*INSTRUCTIONS TO FOLLOW*:
What you return should match the data word for word, minus the images.

*Records drawn from a dataset*:
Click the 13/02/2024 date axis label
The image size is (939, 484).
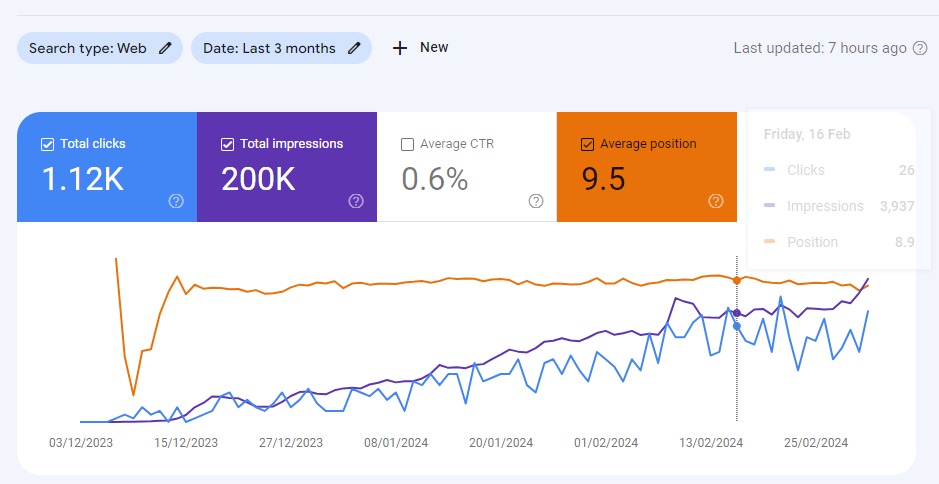[711, 442]
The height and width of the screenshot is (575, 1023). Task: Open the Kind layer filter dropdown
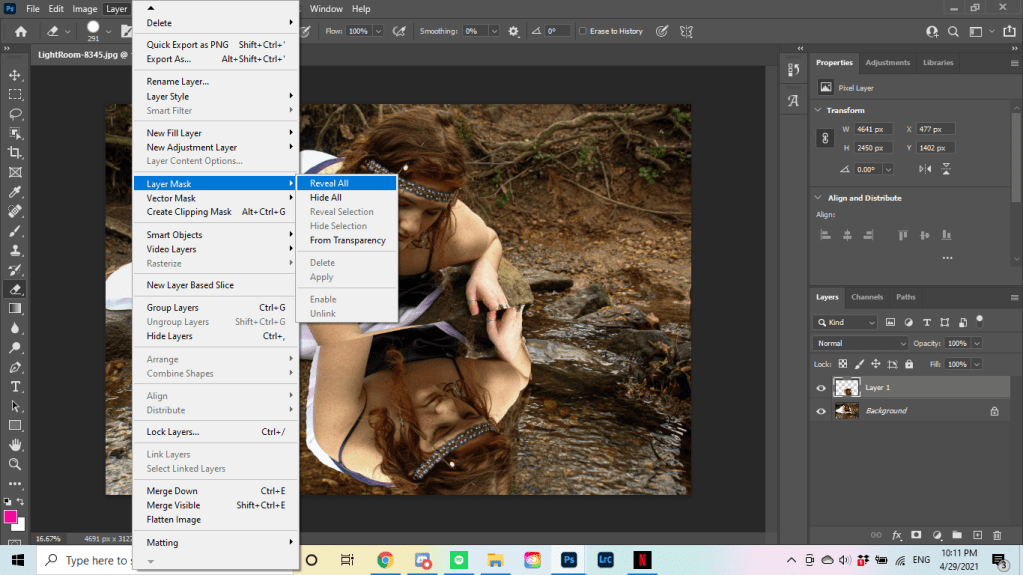tap(845, 322)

*EXERCISE RESPONSE*:
Click the 13/02/2024 date axis label
The image size is (939, 484).
[711, 442]
The height and width of the screenshot is (575, 1023). Task: Open the Kind layer filter dropdown
tap(845, 322)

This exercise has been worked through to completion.